Visto il dettato costituzionale – in particolare il requisito che i consiglieri siano rappresentativi della moltitudine di corporazioni che affollano il Paese, sindacati e associazioni imprenditoriali in primis – il CNEL appare come la riproposizione del Consiglio Nazionale delle Corporazioni, voluto da Mussolini nel 1926. Nel disegno di alcuni padri costituenti, il CNEL doveva costituire lo squarcio attraverso il quale il corporativismo, maledizione storica del paese, avrebbe fatto capolino nell’Italia Repubblicana. Nonostante l’assoluta inefficacia del CNEL, il corporativismo ha continuato ad affliggere il Paese, contribuendone seriamente al declino. Gli strumenti sono stati la concertazione e la contiguità estrema tra partiti e le cosiddette parti sociali. In una società corporativa, le attività di rent-seeking, tra cui la richiesta allo Stato di trasferimenti pecuniari e di ostacoli alla concorrenza, sono istituzionalizzate e quindi fortemente agevolate. Per le organizzazioni imprenditoriali, tali ostacoli consistono di barriere all’entrata di nuovi operatori,sia nazionali che stranieri. I sindacati, invece, sono soliti invocare legislazione a protezione dei loro associati (quelli che un posto ce l’hanno), a discapito di coloro (tra cui i giovani) che un lavoro non ce l’hanno. Mi auguro fortemente che la riforma costituzionale eviti di riproporre qualsiasi appiglio costituzionale ai sostenitori del corporativismo.

Nella sua ultima risposta, auspica un uso diverso e più intelligente della Ragioneria di Stato. Vuole chiarire?
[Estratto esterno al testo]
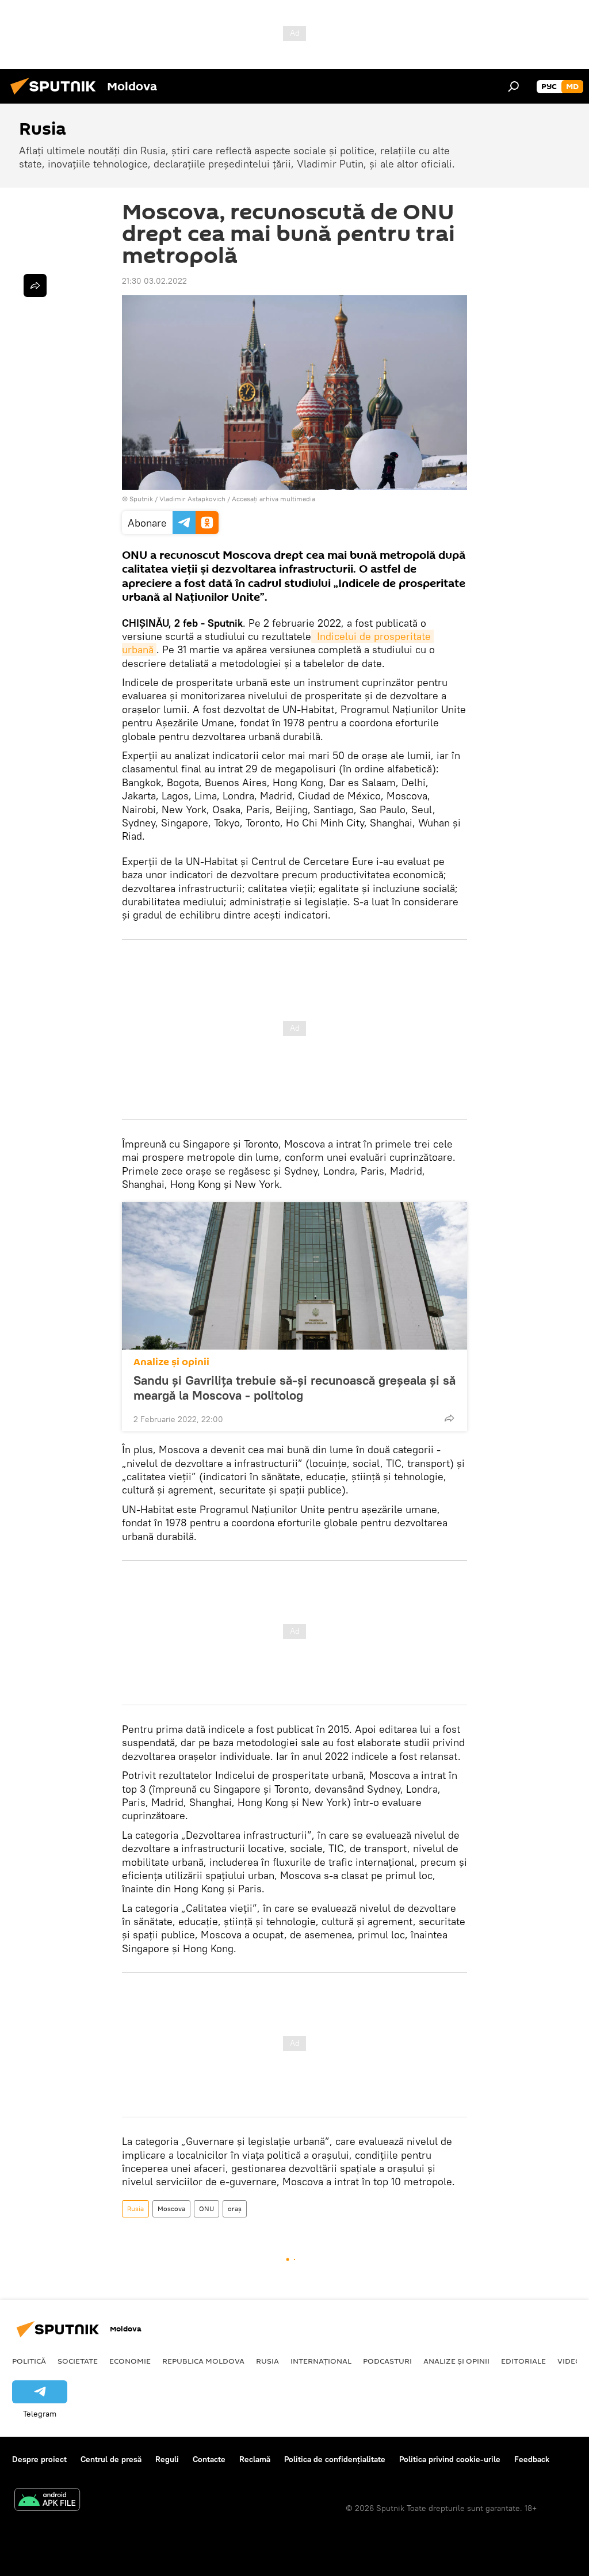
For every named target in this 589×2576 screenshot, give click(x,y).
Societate (78, 2361)
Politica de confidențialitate (334, 2459)
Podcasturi (387, 2361)
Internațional (320, 2361)
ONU (206, 2208)
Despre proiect (39, 2459)
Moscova (171, 2208)
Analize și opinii (171, 1362)
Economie (130, 2361)
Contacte (209, 2459)
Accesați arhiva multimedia (273, 498)
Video (569, 2361)
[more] (449, 1418)
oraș (235, 2208)
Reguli (167, 2459)
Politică (29, 2361)
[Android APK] (47, 2501)
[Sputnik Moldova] (56, 96)
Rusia (135, 2208)
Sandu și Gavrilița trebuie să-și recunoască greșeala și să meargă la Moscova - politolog (294, 1388)
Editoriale (523, 2361)
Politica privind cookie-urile (449, 2459)
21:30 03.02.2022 (154, 281)
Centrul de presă (111, 2459)
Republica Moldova (203, 2361)
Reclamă (254, 2459)
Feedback (531, 2459)
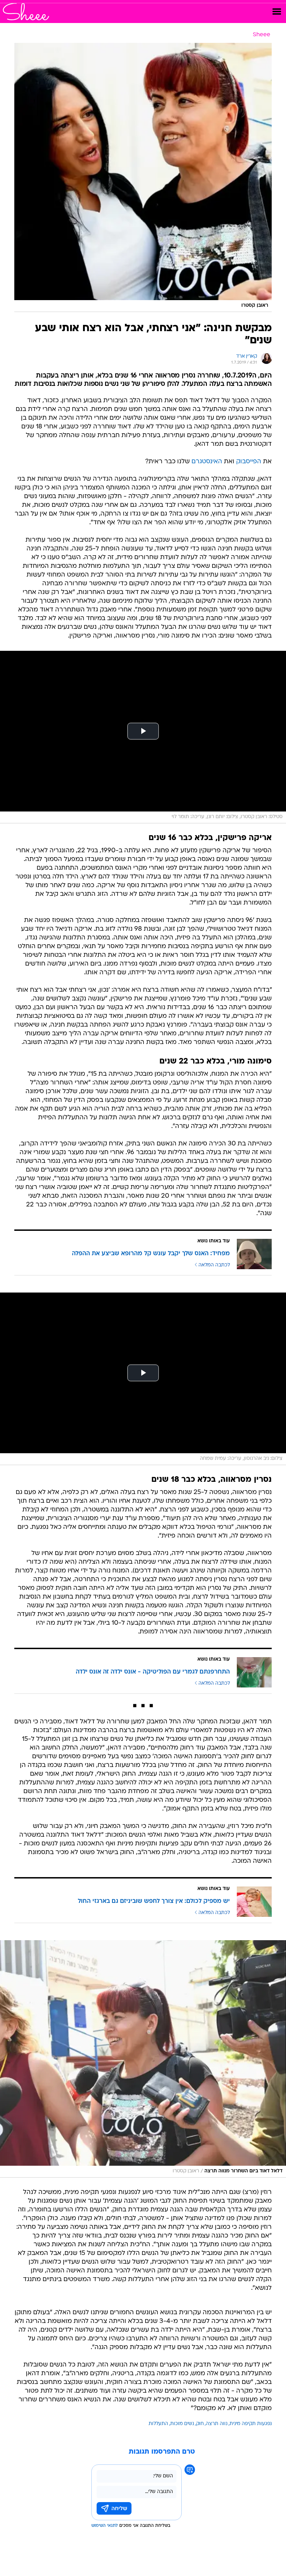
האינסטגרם (206, 461)
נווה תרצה (216, 2424)
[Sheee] (26, 11)
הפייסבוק (248, 461)
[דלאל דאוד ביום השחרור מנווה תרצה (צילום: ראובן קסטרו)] (143, 2059)
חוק (200, 2424)
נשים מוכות (182, 2424)
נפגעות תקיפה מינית (250, 2424)
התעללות (158, 2424)
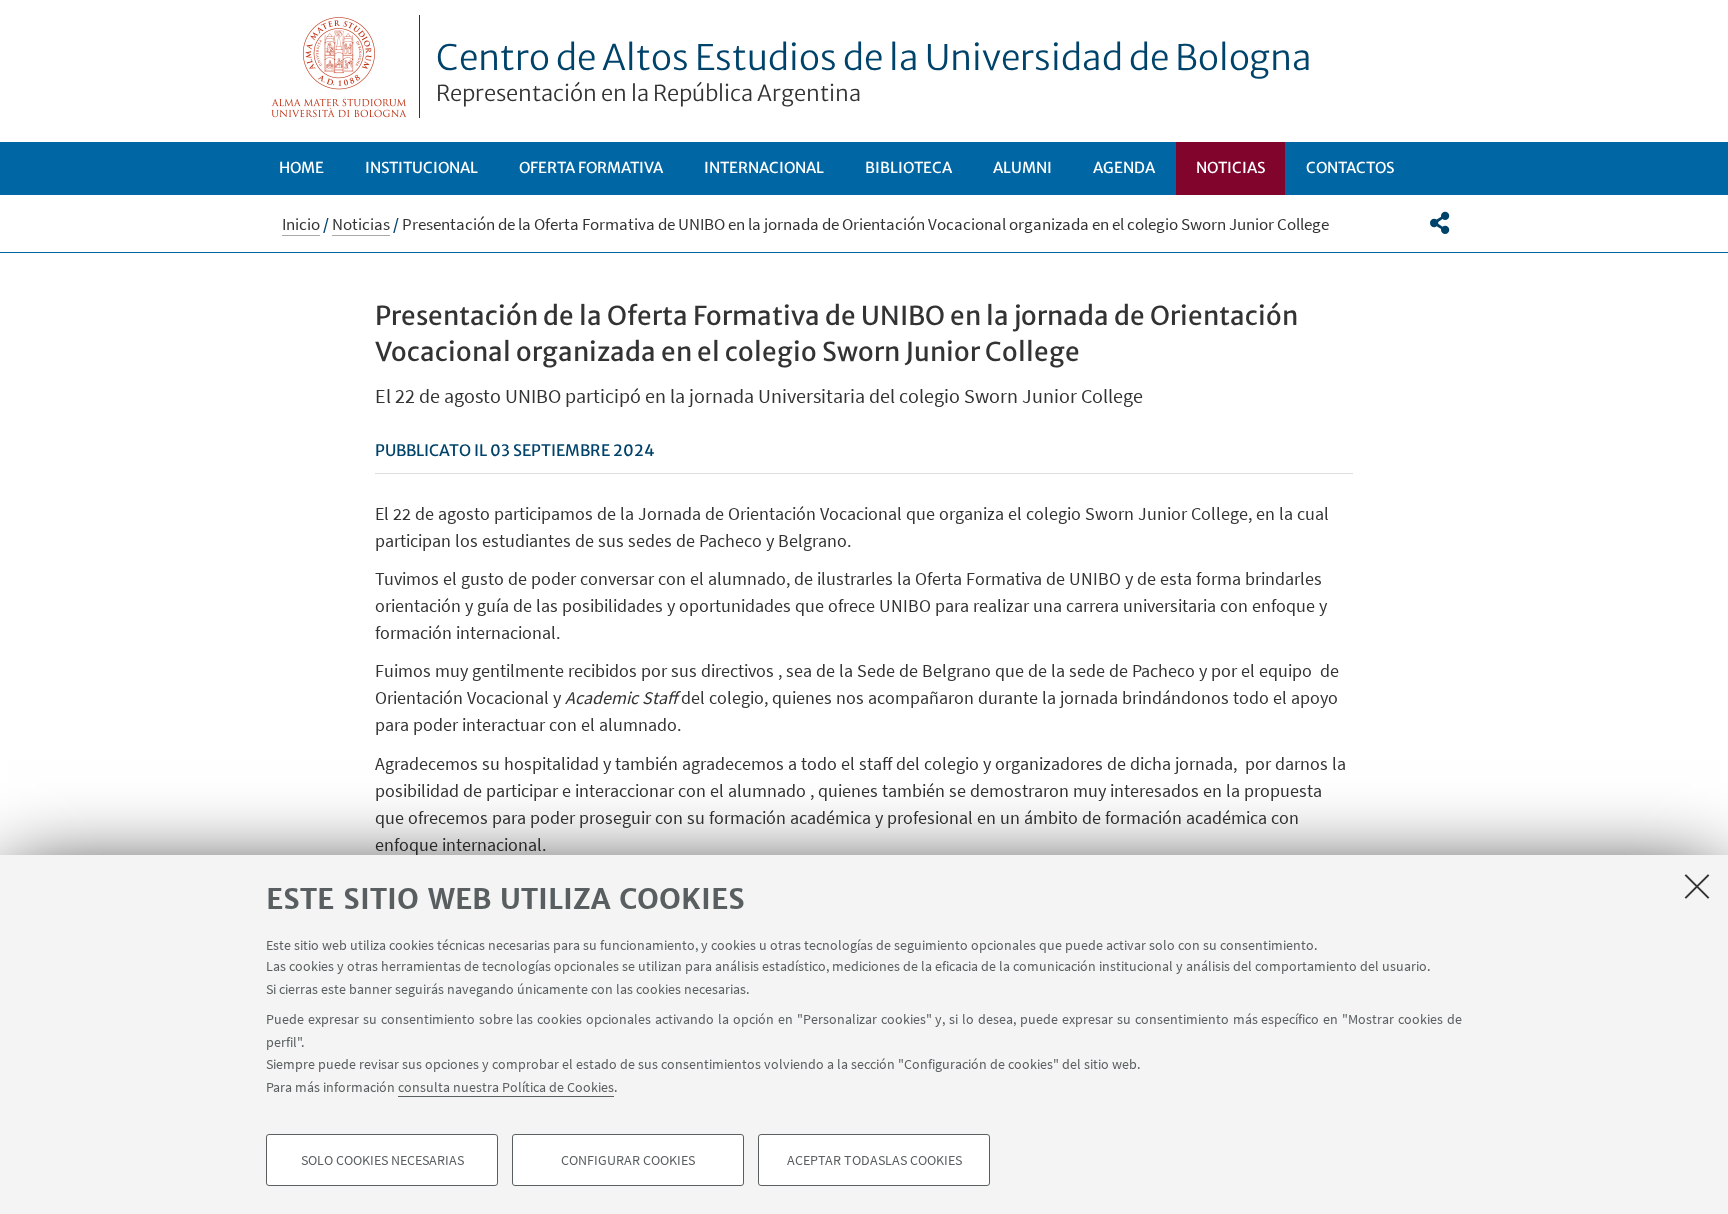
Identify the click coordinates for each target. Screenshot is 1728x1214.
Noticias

Al momento, la Ragioneria Generale dello Stato fornisce supporto a Parlamento e Governo nelle politiche, nei processi e negli adempimenti di bilancio, valutando preventivamente la fattibilità e la rilevanza economico-finanziaria dei provvedimenti. Credo che il Parlamento beneficerebbe di un maggiore supporto, in particolare su questioni economiche. La Ragioneria Generale, o altra struttura a questo preposta, dovrebbe essere in grado di analizzare gli effetti dei provvedimenti non solo sulla finanza pubblica, ma anche su tutti i gli altri soggetti coinvolti, sia al momento dell’approvazione che in futuro. Il modello che ho in mente è quello del Congressional Budget Office, che è chiamato dal Congresso americano a individuare e quantificare, quando possibile, l’impatto di ogni provvedimento in discussione. Tra gli ultimi esempi di tale lavoro è la disamina degli effetti della riforma sanitaria, nota come Obamacare. Tale disamina si è spinta, tra l’altro, fino a stimare l’impatto sull’offerta di lavoro.